A team of researchers that includes biologists from Washington University in St. Louis has discovered that a gene involved in the development and function of the fruit fly antenna also gives the organism its color vision.
Claude Desplan, Ph.D., professor of biology at New York University, and his students made the discovery and provided the data. Ian Duncan, Washington University professor of biology, and his wife, research assistant Dianne Duncan, provided the Desplan laboratory fruit fly (Drosophila) clones and mutants and technical assistance that helped locate where the gene, called spineless, is expressed in the retina.
The Duncans have a long history with the spineless gene. Their interest has been in the role spineless plays in directing development of the antenna, Drosophila‘s primary olfactory organ. Years ago, they deleted the spineless gene and found that the mutants then produced a leg instead of an antenna.
“Spineless plays a key role in the antenna and maxillary palp, the two major olfactory organs of the fly,” said Ian Duncan. “It’s also important in mechanosensory bristles and in the taste receptors of the legs, wings, and mouth parts. There has been a sensory theme to the gene, and now we learn from Claude’s work that it plays a key role in color vision.”
In humans the closest known homolog (counterpart) is the arylhydrocarbon (‘dioxin’) receptor, a key protein in human health that senses a wide variety of synthetic compounds and then activates expression of detoxification genes. The dioxin receptor is studied closely in cancer biology and toxicology.
Recently, the Duncans had found a relationship between spineless and a gene called homothorax. Desplan’s group had shown that homothorax plays an important role in the Drosophila eye, and after hearing Ian Duncan make a presentation on the homothorax-spineless relationship in the antenna, the Desplan laboratory decided to study spineless in the eye.
The collaborators published their results in the March 9, 2006 issue of Nature.
Random pattern
The Drosophila retina is comprised of clusters of photosensitive cells called ommatidia. Two types of ommatidia are present: one is sensitive to long-wave light and the other to short-wave light. This difference is due to the expression of different light-sensitive pigments (rhodopsins) in the two central photoreceptor cells (R7 and R8) of each ommatidial cluster. Spineless determines the long-wave type by activating expression of rhodopsin-4 in R7 cells. In ommatidia where spineless is not expressed, R7 expresses the short-wave sensitive rhodopsin-3.
“The fascinating thing in this work is that the longer wave length sensitive ommatidia are randomly positioned,” said Duncan. “About 70 percent of the ommatidia sense longer wavelength and 30 percent sense short-wave length. It’s been a mystery how you generate a random pattern like that and still have that ratio.”
Using the tools that the Duncan laboratory provided, Desplan’s group mapped the regulatory region in the spineless gene that drives the random pattern mechanism.
“Nobody knew what controlled this random pattern,” said Dianne Duncan. “Now we know it’s spineless. We’ve known for a while that spineless has several sensory functions and we thought it might be a bit underrated in developmental biology. Now we add color vision to its duties.”
Spineless also appears to control communication between the R7 and R8 photoreceptors. “It has been known for some time that the expression of rhodopsin genes in R7 and R8 is coupled with the particular genes expressed in R8 being determined by the adjacent R7 cells,” said Ian Duncan.
“An additional important finding in the paper is that spineless controls this signaling between R7 and R8.”
Link to human odor perception
The Duncans will continue to look for other genes that spineless controls in making an antenna. They have shown that spineless acts together with two other factors, Homothorax and Distalless, and identified downstream target genes by virtue of their having clustered binding sites for these factors. And they are looking into similarities between spineless and the mammalian dioxin receptor. In a collaboration with a University of Wisconsin researcher, they have put the mammalian dioxin receptor gene into Drosophila, where, surprisingly, it specifies the making of an antenna.
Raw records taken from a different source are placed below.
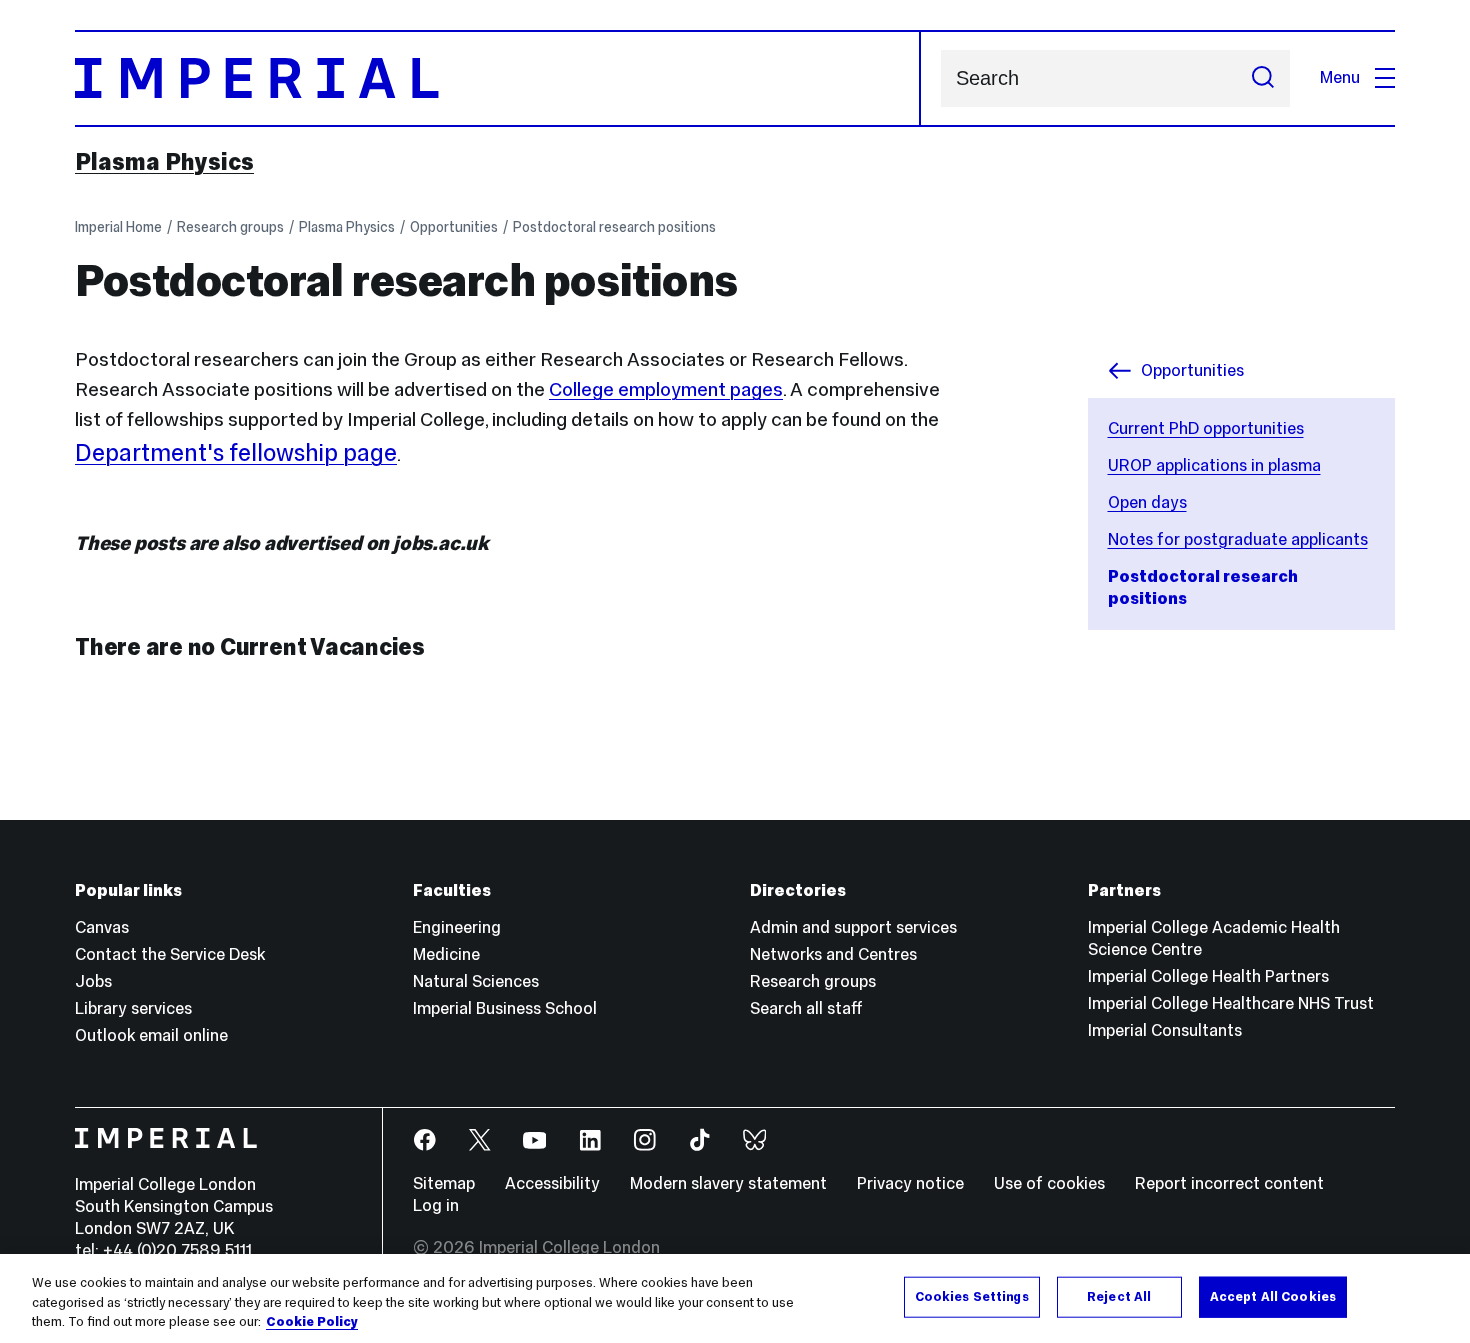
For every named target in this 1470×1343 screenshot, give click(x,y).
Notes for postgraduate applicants (1238, 539)
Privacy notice (910, 1183)
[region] (735, 1298)
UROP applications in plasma (1214, 465)
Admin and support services (853, 927)
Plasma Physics (164, 162)
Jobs (93, 981)
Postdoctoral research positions (614, 227)
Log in (436, 1205)
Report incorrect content (1229, 1183)
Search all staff (806, 1008)
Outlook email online (151, 1035)
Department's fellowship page (236, 452)
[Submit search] (1263, 78)
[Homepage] (498, 78)
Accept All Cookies (1273, 1296)
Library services (133, 1008)
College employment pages (666, 389)
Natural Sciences (476, 981)
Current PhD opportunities (1206, 428)
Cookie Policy (312, 1322)
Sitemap (444, 1183)
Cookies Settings (972, 1296)
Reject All (1119, 1296)
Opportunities (454, 227)
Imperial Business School (505, 1008)
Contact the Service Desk (170, 954)
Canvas (102, 927)
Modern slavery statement (728, 1183)
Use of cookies (1049, 1183)
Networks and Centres (833, 954)
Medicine (446, 954)
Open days (1147, 502)
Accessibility (552, 1183)
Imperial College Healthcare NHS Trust (1231, 1003)
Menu (1340, 77)
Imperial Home (118, 227)
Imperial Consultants (1165, 1030)
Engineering (457, 927)
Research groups (230, 227)
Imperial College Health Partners (1208, 976)
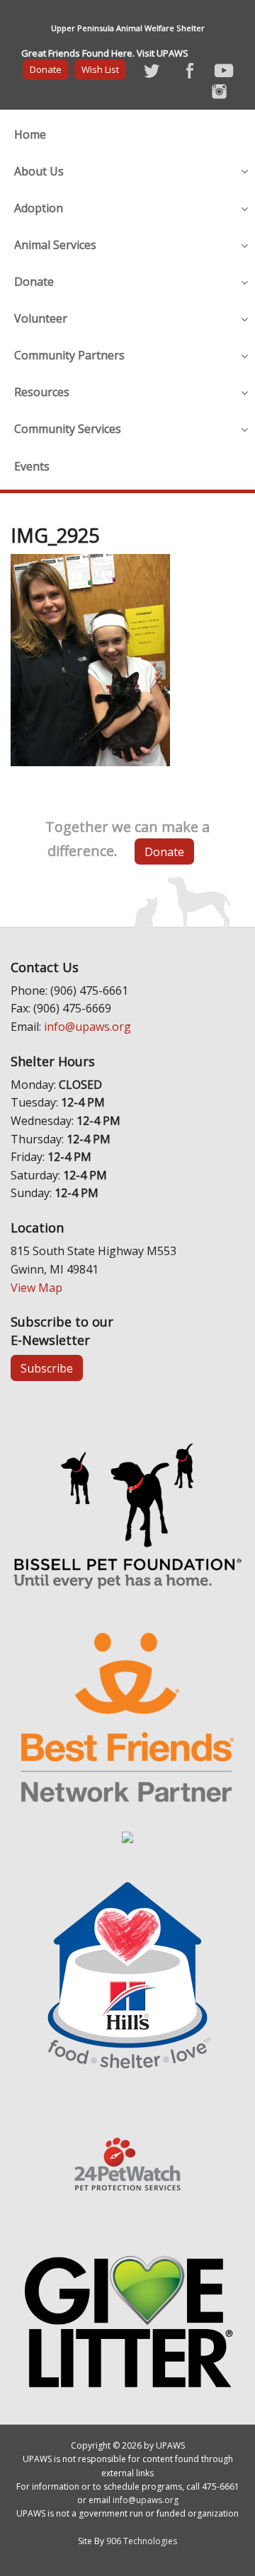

“When you think about it, the antenna is quite special,” Dianne Duncan said. “It contains many proteins not expressed anywhere else in the fly. These include many odor receptor proteins that are expressed in subsets of cells within the antenna. Our hope is that by unraveling how development of the Drosophila antenna is controlled, we will gain important insights into how human odor perception works.”